The problem with large on-going current account deficits is that they keep adding up our foreign debt. Australia's net foreign debt stands at about 43 per cent of GDP, which is comparable with, for example, Canada and well below that of New Zealand. The private sector accounts for 63 per cent of Australia's foreign debt, with government businesses accounting for another 16 per cent; the general government sector accounts for only a relatively small part (20 per cent).
The level of foreign debt does matter but it should be kept in perspective. Debt has to be serviced and we would be vulnerable if, because of shocks of one kind or another, servicing threatened to become an unmanageable burden. It has not in the past. In fact, while foreign debt has continued to accumulate, our ability to service that debt has improved over recent years. Aided mainly by falling interest rates at home and abroad, debt service payments as a proportion of export income have fallen from 21 per cent in 1989/90 to 12 per cent in 1992/93.
10. We Are Very Competitive Internationally
This is my tenth reason. That we are now very competitive has to be a major plus for the future. Sustained low inflation and on-going productivity gains will help to hold the competitive edge conferred by the 20 per cent fall in the exchange rate over the past two years.
In real terms, our exchange rate is low by historical standards (see Graph 14), and the recent gains are unlikely to be frittered away by renewed domestic inflation. Unit labour costs in Australia are 30 to 40 per cent lower, relative to our key trading partners, than they were a decade ago, and 50 per cent lower than at the worst point in the mid 1970s.
I have talked today mainly about facts and specific data that could be illustrated with a graph. I conclude with a more nebulous idea – that the most important change, and the most important reason for optimism about Australia, is an attitudinal shift. No longer do manufacturers, for example, look to tariff protection to shelter them from overseas competition or domestic cost pressures. No longer do Australian workers assume that they can achieve wage levels without regard for overseas conditions and competition. Employers and employees are coming to grips with the reality of competing in international markets and, to do this, ‘world best practice’ is becoming the watchword.
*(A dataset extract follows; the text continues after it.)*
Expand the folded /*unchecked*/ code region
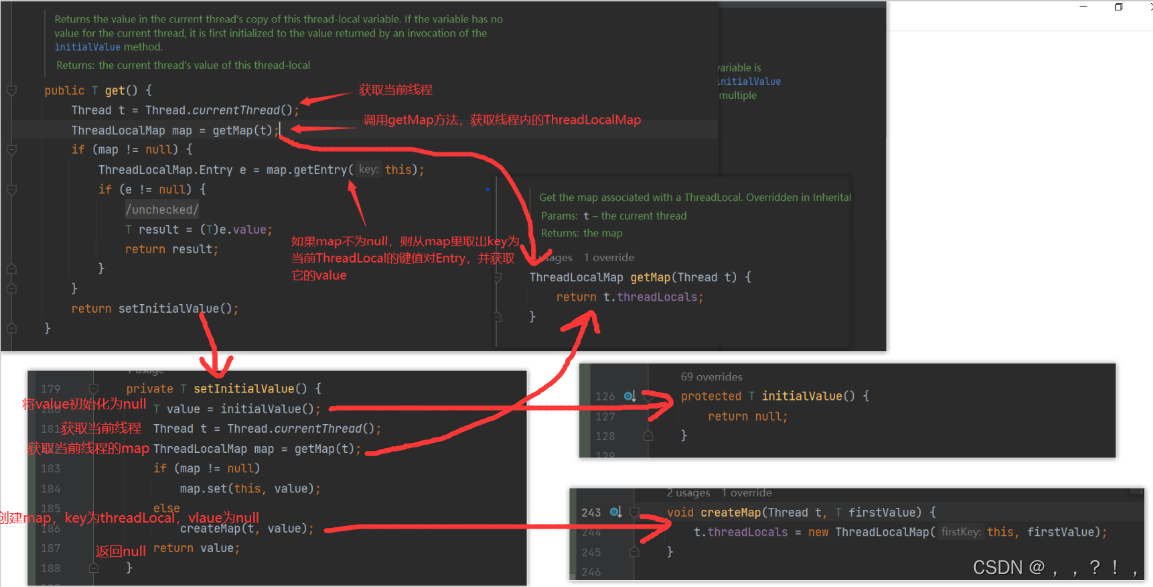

The attitudinal change is not total, nor has it always been translated fully into practice. But the transformation is well underway and there is no notion of turning back. Despite a sharp downturn and protracted recovery, the longer term measures to create a more competitive economy have continued unabated. Australians are ready to step forward and meet the challenge of greater internationalisation – they are understanding that in the short term it is painful, but in the longer term essential.